>> Start

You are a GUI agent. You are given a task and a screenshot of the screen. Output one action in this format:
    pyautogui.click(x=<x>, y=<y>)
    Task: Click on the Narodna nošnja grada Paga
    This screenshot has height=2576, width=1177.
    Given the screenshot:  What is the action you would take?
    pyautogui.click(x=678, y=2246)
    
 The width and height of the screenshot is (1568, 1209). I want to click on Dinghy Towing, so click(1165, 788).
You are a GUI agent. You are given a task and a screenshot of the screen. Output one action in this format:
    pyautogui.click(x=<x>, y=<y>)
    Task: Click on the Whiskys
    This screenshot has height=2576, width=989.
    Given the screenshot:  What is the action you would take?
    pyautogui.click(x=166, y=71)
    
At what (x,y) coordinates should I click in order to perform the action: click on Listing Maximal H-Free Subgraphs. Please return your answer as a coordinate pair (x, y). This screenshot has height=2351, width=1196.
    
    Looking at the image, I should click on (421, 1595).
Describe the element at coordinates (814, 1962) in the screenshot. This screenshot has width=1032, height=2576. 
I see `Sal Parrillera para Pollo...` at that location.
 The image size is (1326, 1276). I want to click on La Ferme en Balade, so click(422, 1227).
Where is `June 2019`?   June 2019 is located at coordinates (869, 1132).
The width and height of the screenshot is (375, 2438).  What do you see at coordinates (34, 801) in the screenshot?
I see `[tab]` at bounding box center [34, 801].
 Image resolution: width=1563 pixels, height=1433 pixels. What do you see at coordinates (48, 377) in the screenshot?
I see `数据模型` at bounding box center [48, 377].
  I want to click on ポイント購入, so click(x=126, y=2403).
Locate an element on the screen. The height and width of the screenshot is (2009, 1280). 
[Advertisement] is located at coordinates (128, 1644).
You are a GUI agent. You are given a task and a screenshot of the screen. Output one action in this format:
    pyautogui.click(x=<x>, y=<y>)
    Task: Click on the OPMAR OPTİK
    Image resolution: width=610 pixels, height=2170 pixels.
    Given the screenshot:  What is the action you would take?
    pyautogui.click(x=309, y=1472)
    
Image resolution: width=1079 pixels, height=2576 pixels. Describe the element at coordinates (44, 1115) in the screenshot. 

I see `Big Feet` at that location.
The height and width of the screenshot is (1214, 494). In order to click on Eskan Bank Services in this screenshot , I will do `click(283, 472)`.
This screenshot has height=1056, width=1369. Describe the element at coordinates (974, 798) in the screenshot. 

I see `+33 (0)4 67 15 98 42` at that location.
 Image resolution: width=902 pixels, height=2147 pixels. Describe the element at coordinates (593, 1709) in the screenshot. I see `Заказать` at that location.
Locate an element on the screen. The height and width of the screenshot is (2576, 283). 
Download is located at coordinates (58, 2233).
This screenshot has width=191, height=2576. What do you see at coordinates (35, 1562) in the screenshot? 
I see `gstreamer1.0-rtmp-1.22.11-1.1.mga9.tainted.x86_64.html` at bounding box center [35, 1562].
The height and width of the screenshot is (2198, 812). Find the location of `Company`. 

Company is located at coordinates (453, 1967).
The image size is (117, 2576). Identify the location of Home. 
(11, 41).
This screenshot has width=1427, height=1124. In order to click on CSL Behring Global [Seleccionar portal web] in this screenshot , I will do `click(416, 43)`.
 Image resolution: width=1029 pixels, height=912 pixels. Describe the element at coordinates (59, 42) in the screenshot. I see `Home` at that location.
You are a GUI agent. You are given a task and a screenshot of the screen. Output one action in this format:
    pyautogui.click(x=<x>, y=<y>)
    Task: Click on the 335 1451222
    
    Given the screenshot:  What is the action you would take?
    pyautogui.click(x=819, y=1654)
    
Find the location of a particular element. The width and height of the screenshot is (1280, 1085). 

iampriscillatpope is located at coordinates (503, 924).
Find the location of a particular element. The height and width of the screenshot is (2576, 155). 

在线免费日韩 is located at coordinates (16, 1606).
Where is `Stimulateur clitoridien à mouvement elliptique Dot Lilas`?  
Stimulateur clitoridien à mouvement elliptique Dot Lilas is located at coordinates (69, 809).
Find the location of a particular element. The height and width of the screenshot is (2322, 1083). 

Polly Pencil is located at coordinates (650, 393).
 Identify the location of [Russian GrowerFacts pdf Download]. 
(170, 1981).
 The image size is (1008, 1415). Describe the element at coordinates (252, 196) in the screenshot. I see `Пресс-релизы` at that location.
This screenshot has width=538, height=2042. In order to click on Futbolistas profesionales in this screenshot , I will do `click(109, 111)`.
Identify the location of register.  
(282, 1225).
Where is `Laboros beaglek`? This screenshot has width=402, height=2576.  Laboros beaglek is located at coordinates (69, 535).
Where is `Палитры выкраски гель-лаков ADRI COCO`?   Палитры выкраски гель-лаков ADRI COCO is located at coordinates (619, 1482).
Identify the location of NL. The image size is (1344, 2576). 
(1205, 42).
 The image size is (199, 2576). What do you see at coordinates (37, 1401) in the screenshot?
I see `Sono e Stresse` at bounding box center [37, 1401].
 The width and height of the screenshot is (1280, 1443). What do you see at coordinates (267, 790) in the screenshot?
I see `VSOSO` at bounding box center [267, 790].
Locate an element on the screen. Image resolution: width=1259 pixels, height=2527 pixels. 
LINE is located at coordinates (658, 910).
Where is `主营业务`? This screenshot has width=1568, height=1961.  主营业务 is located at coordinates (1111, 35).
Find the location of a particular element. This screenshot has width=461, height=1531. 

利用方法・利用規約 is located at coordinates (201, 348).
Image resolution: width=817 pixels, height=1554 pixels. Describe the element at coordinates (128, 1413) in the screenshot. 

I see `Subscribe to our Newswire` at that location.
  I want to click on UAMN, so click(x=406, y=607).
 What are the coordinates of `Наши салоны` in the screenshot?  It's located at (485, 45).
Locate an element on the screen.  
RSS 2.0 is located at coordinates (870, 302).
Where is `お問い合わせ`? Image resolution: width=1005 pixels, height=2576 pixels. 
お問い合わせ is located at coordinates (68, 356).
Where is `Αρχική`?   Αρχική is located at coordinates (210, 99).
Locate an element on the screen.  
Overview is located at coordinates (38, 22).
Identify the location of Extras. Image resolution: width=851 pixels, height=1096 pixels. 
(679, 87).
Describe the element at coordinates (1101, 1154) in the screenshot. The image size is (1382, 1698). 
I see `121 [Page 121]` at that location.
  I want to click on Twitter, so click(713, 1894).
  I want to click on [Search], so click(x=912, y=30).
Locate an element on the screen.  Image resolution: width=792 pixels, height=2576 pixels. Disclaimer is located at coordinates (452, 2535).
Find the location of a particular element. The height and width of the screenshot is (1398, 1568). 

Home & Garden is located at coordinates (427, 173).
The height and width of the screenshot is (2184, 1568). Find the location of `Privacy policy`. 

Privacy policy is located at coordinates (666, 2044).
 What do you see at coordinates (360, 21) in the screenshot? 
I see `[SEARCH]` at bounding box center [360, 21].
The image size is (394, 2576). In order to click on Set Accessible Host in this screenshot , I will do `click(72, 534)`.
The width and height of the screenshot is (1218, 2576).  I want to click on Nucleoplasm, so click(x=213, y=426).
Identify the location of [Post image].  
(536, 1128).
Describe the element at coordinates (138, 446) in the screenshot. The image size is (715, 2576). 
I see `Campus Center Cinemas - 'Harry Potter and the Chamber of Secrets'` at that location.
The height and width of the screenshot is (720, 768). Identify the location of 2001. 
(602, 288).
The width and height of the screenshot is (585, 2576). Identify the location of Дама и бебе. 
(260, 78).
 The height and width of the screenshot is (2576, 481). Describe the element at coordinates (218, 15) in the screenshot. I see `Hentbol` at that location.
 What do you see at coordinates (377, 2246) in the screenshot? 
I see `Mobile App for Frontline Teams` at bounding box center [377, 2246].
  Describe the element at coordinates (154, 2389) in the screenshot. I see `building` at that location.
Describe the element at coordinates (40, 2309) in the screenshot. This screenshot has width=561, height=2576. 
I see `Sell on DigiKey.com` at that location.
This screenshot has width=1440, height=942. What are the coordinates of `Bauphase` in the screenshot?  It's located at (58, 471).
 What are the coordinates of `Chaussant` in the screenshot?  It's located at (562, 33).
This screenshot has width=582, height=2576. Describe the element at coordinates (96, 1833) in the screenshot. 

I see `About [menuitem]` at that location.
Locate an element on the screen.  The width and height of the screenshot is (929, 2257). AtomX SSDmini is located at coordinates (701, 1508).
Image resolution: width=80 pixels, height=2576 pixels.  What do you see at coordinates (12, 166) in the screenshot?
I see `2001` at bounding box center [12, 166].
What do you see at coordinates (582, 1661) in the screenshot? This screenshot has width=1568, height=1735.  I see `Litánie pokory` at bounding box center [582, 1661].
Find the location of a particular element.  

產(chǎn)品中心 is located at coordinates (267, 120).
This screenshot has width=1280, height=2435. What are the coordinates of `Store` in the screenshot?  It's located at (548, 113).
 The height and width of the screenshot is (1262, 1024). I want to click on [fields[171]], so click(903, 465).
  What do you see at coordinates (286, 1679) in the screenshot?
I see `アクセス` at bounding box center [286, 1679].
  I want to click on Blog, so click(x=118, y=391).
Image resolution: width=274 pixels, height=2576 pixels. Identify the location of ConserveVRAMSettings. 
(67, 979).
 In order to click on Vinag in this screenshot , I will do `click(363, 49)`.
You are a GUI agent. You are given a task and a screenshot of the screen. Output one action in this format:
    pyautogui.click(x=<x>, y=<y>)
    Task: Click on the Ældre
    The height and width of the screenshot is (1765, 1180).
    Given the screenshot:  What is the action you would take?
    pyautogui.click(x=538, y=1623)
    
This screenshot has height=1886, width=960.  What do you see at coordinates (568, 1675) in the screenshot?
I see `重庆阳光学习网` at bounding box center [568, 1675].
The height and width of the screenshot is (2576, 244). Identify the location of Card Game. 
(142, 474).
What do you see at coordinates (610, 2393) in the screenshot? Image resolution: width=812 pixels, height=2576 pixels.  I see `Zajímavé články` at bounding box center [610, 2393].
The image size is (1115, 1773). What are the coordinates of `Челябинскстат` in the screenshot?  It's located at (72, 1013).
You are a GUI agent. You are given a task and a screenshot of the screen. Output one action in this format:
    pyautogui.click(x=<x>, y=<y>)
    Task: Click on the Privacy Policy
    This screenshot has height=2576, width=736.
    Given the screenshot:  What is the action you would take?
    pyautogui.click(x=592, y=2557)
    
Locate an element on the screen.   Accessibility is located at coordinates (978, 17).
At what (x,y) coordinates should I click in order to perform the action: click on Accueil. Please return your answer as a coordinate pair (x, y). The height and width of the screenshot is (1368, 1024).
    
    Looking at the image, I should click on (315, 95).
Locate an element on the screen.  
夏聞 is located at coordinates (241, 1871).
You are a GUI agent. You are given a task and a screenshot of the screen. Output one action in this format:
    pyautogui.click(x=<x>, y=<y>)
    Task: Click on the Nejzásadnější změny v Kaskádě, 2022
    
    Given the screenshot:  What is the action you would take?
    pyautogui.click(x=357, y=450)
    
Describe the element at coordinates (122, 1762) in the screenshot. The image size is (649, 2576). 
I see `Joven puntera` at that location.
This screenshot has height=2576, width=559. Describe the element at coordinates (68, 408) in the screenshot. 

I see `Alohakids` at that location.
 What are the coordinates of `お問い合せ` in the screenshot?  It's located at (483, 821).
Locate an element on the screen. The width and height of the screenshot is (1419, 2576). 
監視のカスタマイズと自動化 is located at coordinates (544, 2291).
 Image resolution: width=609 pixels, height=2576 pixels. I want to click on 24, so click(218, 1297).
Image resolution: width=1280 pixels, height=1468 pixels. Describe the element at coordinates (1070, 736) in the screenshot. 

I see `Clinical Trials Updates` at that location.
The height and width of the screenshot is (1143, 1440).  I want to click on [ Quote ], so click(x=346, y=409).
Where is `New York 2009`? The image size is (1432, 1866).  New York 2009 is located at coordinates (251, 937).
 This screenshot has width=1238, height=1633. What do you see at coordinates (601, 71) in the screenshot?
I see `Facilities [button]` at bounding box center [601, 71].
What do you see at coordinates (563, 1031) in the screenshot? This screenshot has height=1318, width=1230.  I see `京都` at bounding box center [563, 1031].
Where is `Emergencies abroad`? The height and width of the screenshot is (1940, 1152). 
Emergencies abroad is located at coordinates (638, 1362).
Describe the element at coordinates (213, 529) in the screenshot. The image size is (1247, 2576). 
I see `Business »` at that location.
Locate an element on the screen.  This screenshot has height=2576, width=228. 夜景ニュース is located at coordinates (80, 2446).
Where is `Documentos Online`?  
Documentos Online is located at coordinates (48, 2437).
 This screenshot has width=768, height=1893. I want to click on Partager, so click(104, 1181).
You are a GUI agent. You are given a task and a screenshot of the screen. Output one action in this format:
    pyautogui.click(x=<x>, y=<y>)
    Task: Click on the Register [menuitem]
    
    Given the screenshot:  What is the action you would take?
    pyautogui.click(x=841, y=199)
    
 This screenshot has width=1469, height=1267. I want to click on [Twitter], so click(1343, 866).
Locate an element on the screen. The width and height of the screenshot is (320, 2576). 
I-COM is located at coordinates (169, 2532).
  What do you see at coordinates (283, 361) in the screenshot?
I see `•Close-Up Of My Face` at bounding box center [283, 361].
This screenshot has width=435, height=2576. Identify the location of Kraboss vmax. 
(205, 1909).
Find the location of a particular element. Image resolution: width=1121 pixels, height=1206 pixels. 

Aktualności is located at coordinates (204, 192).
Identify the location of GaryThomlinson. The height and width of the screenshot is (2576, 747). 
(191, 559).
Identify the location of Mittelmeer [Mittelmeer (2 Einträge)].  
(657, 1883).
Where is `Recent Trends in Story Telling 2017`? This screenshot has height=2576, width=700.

>> End

Exercise goal:
Return the entries above verbatim, beginning at their first line and ending after the line that contains "pyautogui.click(x=678, y=2246)".

Full output:
You are a GUI agent. You are given a task and a screenshot of the screen. Output one action in this format:
    pyautogui.click(x=<x>, y=<y>)
    Task: Click on the Narodna nošnja grada Paga
    This screenshot has height=2576, width=1177.
    Given the screenshot:  What is the action you would take?
    pyautogui.click(x=678, y=2246)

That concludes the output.